50 Millionen Franken haben die Walliser Rebbauern wegen des Frosts vom letzten Frühling verloren, 20 Millionen Franken die Obstproduzenten.

Erfrorener Rebentrieb
Legende: Wegen des Frühlingsfrosts wurden 2017 30 Prozent weniger Trauben geerntet als im Durchschnitt der letzten zehn Jahre. Keystone

Drei Millionen Franken erhalten rund 100 Betroffene vom Schweizerischen «Fonds für Hilfe bei nicht versicherbaren Elementarschäden». Allerdings nur, wenn mindestens 50 Prozent ihrer Ernte ausfiel.

Dazu hat die Walliser Regierung 4,5 Millionen aus dem Fonds der Loterie Romande gesprochen, wie sie mitteilt. Damit können gegen 160 Produzenten entschädigt werden, die mindestens 30 Prozent der Ernte verloren haben.

Bereits im Frühling 2017 hat der Kanton kurzfristig 50 Betrieben mit total rund 5 Millionen Franken unter die Arme gegriffen.

Mit Eis den Frost bekämpfen

Im September hat das Kantonsparlament einen Rahmenkredit von 35,2 Millionen Franken verabschiedet – zugunsten von Frostbekämpfungsmassnahmen für den Zeitraum von 2018 bis 2023. Besonders effizient sei zum Beispiel, die Reben mit einer dünnen Eisschicht zu besprühen, sagt Willy Giroud, Präsident der Walliser Landwirtschaftskammer: «Wir sind daran, dieses System im ganzen Rhonetal zu verbessern, mit neuen, effizienteren Einrichtungen.»

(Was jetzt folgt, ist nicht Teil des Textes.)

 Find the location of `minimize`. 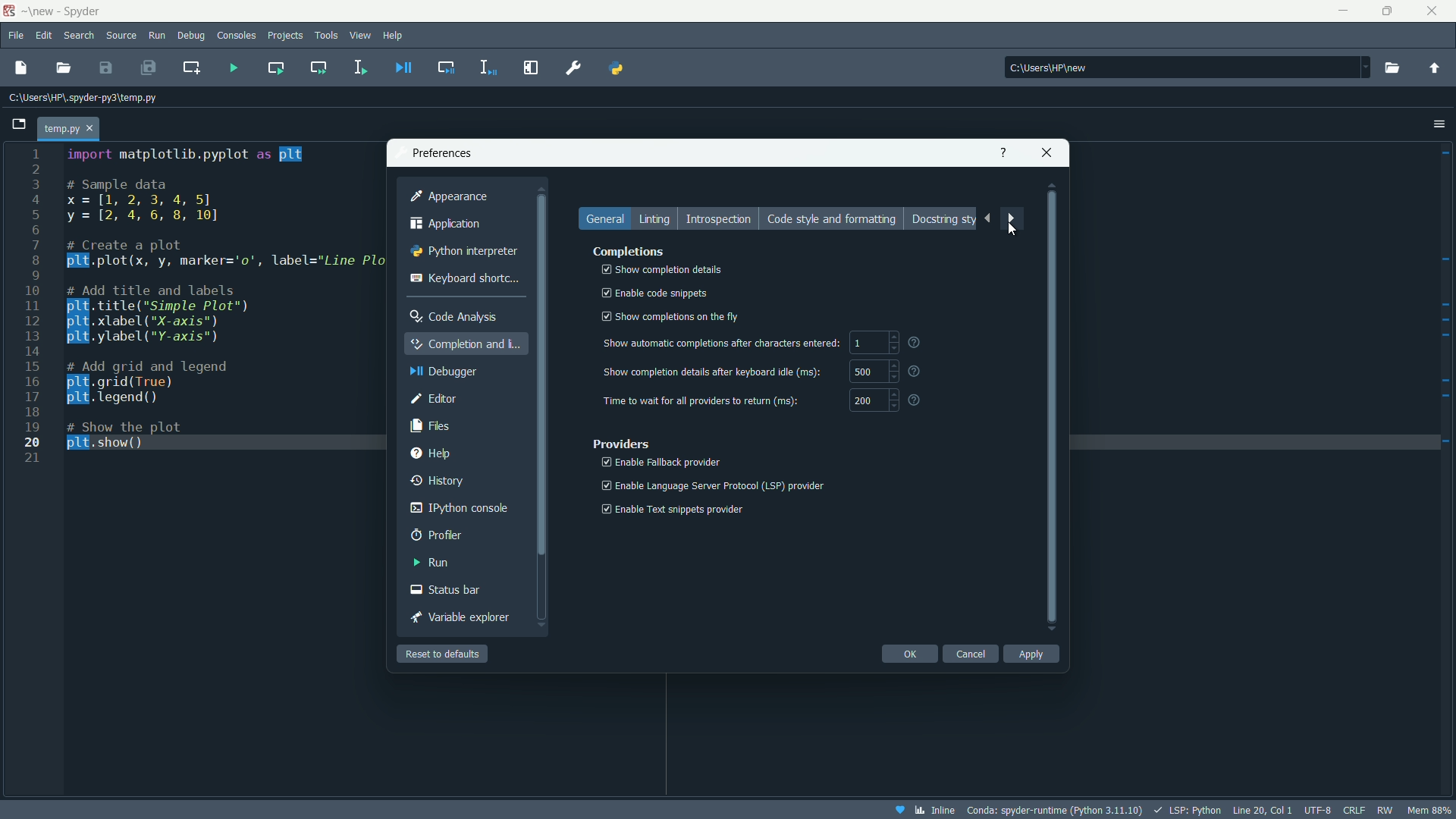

Eiszapfen an Reben und Drähten
Legende: Ein Versuch, Reben vor Frost zu schützen: Sie durch Besprühen mit einer dünnen Eisschicht umgeben. (April 2017 in Saxon) Keystone

Derzeit werden mehr als zwanzig Einzel- und Gemeinschaftsprojekte bei der Walliser Dienststelle für Landwirtschaft geprüft. Damit die Landwirtschaft besser gewappnet ist, strebt der Kanton Wallis längerfristige Massnahmen an:

  • eine bessere Verbreitung von Frostwarnsystemen
  • die Förderung von Frostversicherungen

Der Kanton arbeitet dazu mit der Walliser Landwirtschaftskammer und den landwirtschaftlichen Branchenverbänden zusammen.